╭──
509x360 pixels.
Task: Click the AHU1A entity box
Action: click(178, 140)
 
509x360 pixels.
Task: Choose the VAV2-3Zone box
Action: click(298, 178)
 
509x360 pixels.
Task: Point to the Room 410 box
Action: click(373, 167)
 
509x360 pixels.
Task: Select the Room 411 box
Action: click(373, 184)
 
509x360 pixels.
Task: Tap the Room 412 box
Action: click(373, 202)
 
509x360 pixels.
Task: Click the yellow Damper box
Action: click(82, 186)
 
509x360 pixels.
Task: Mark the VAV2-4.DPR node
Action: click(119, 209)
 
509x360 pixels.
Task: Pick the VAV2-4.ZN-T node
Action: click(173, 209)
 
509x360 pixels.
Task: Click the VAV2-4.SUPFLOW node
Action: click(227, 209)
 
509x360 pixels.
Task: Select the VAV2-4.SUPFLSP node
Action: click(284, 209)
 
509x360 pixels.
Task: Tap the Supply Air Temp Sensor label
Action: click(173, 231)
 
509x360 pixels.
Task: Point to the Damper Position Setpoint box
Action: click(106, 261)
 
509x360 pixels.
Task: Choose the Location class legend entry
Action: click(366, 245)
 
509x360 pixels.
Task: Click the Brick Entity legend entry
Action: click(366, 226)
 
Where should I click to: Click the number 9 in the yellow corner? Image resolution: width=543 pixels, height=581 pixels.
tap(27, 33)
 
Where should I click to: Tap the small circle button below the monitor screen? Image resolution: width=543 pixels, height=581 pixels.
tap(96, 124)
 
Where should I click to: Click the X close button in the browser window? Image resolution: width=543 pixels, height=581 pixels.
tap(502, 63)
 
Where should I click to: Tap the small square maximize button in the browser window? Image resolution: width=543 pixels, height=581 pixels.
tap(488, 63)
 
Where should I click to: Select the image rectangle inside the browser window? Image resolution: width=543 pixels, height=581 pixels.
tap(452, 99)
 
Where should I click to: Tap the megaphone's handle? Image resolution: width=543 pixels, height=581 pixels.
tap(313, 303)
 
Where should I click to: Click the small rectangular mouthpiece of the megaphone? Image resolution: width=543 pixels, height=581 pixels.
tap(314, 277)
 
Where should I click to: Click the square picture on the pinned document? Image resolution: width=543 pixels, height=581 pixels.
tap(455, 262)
╰──
Pick out and copy every line in the records above that contains the string "legend". Case counts.

Task: Choose the Location class legend entry
Task: Click the Brick Entity legend entry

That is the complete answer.